Children and Caregivers in Kinship Care Experience High Rates of Mental Health Problems

Jim Kling

October 13, 2010

October 13, 2010 (San Francisco, California) — Children and caregivers in kinship care (KC) — in which a child lives with a relative other than a birth parent — have high rates of mental health problems, according to research presented here at the American Academy of Pediatrics 2010 National Conference and Exhibition.

Unlike children in foster care, children in KC typically receive little or no oversight from welfare agencies. Foster care children experience increased health risks, but little is known about the prevalence of health risks or the health status of children in KC, noted Sara Beth Eleoff, MD, a pediatrician at the University of Rochester School of Medicine and Dentistry, in New York, during her presentation of the study's findings.

"Studies to date have been mostly descriptive and suggest that this population is larger and more fluid than the population in foster care, and there is some evidence for high numbers of medical problems," she explained.

The researchers used the 2007 National Survey of Children's Health, which is a nationally representative cross-sectional survey that includes more than 91,000 US children aged 0 to 17 years. The team identified children living in KC using family structure variables and then compared them with children living at home with at least 1 birth parent. Dependent measures included prevalence of KC, children with special healthcare needs (using the validated Children with Special Healthcare Needs screener), health status, and caregiver characteristics. Analysis was conducted using bivariate analyses for associations and multivariate logistic regression to adjust for child demographics.

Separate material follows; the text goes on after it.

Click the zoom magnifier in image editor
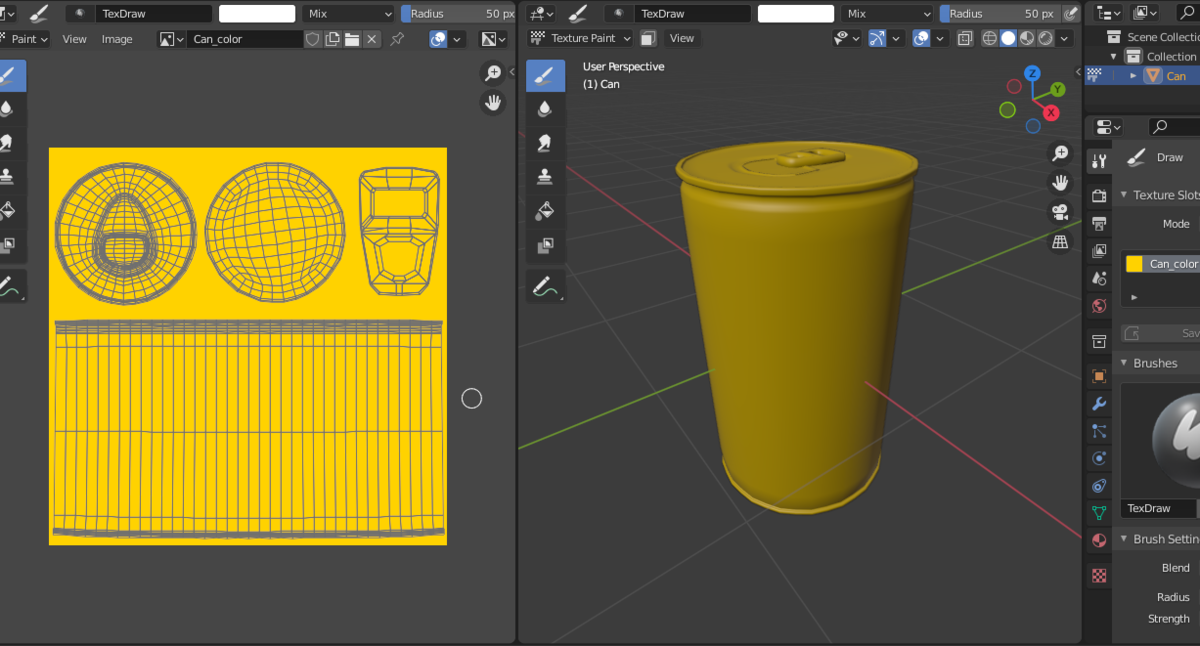The height and width of the screenshot is (646, 1200). tap(492, 73)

Dr. Eleoff and colleagues identified 2.8 million children (3.8%) in KC across the United States. Differences between children in KC and children living with 1 parent included: greater likelihood that children in KC were black (48% vs 17%), KC children were more likely to be older than 9 years (59% vs 48%), KC children were more likely to live at or below 100% of the poverty level (31% vs 18%), and KC children were more likely to have public health insurance (72% vs 30%; all P values < .001).

Compared with children living with at least 1 birth parent, children in KC were found to have a higher rate of special healthcare needs (29% vs 18%; odds ratio, 1.9; P < .0001) and mental health problems (anxiety, depression, attention-deficit/hyperactivity disorder, or conduct disorder; 23% vs 10%; odds ratio, 2.5; P < .0001). Among caregivers, those involved in KC had greater odds of fair or poor mental health than parents (12% vs 2%; odds ratio, 3.8; P < .0001), as well as fair or poor overall health (26% vs 3%; odds ratio, 6.1; P < .0001).

"Children in [KC] are likely to benefit from increased tracking and additional resources. We need to do much additional research to understand this vulnerable population," said Dr. Eleoff.

"This is really a first step. It shows who [children in KC] are, and evidence that they really have problems. They are poorer, they are sicker, and they get fewer resources. The big question is, What are we going to do to provide the services these families need?" observed Linda Sagor, MD, MPH, division director of general pediatrics and director of the Foster Children Evaluation Services Clinic at the University of Massachusetts Medical School in Worcester. Dr. Sagor moderated the session at which Dr. Eleoff presented her findings.

Dr. Eleoff and Dr. Sagor have disclosed no relevant financial relationships.

American Academy of Pediatrics 2010 National Conference and Exhibition: Abstract 9042. Presented October 4, 2010.